Zefinha, sempre querendo conquistá-lo definitivamente, depois de muitos afagos, contou-lhe algo que o estarreceu. Deixou-o com voz embargada. Conceição, sem querer acreditar interrogou Zefinha duramente com o olhar. Ela insistiu na afirmativa:
─ Quem me contou foi Tonho de Tereza, que é muito amigo dele.

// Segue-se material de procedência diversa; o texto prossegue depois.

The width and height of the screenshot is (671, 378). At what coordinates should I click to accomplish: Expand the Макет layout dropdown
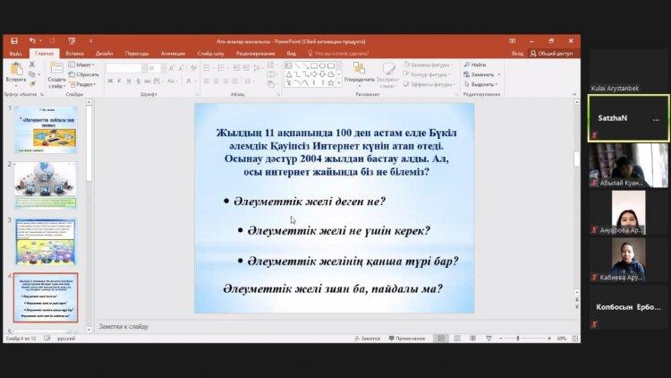click(x=83, y=64)
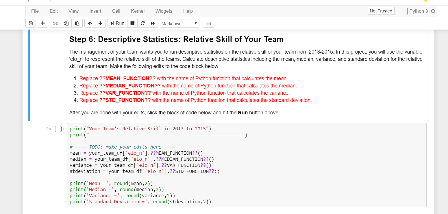Click the Not Trusted button
The width and height of the screenshot is (448, 214).
click(381, 11)
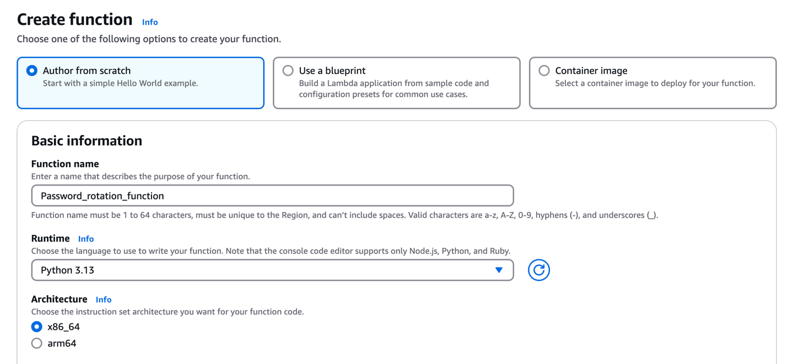Click the Container image card description

coord(655,83)
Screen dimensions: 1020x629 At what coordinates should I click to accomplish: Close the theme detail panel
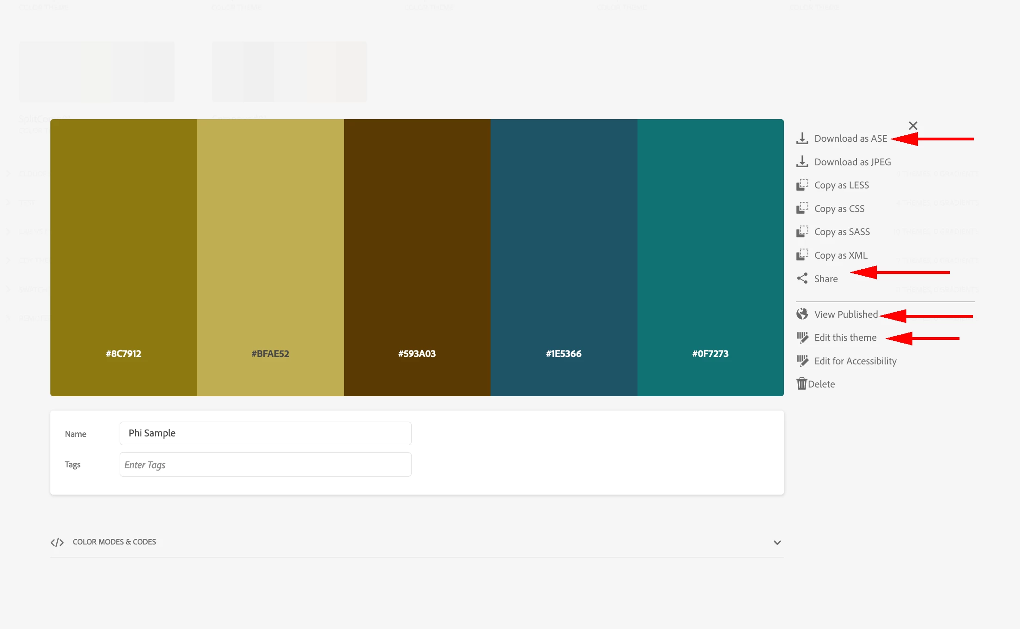(913, 126)
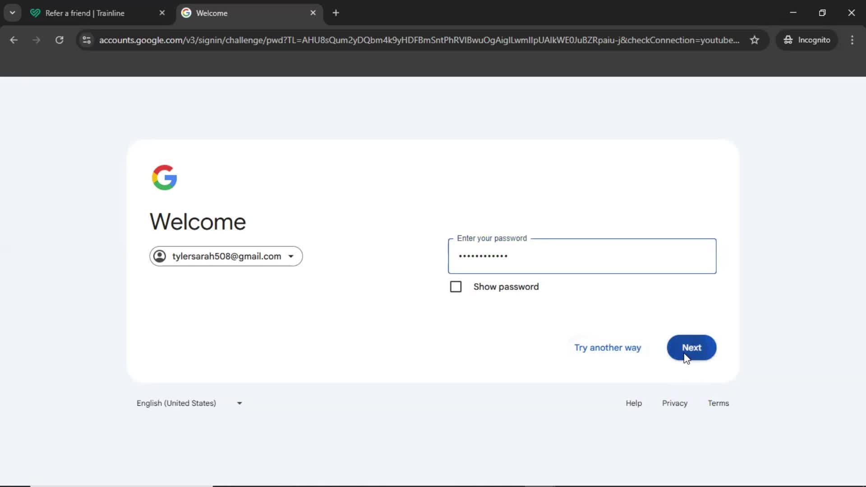Click the site information icon in address bar
The image size is (866, 487).
(86, 40)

Zé Conceição afastou-se pensativo. Chocado. Não mais ouviu os fuxicos de Zefinha e subiu o Beco São Sebastião com as orelhas queimando, pegando fogo. Era cedo e nesse último dia de carnaval ele também começara cedo. Mas agora iria beber por outro motivo. Iniciou desta feita pelo Samburá, onde bebeu três doses puras de “Montilla”. Sentou-se em um dos bancos e viu o mundo querendo rodar. Ou era a sua cabeça que girava? Girava... Girava... Girava. Não era ainda pelo efeito da bebida, mas sim pelas revelações de Zefinha. Estava se sentindo mal. Mas não queria ir para casa agora. Não adiantaria. Saiu percorrendo a rua como um sonâmbulo. Sem sentir, bebeu mais e mais até que localizou o famoso bloco dos carregadores em frente ao Tribunal do Júri. Lá vinha a famigerada música do Urso misturando-se com ele, com o álcool, com seus problemas, com sua vida. E o mundo girando, girando... Gargalhadas, sons, urso preto, gira mundo, Maria Bela, gira, João Baía, gira mundo...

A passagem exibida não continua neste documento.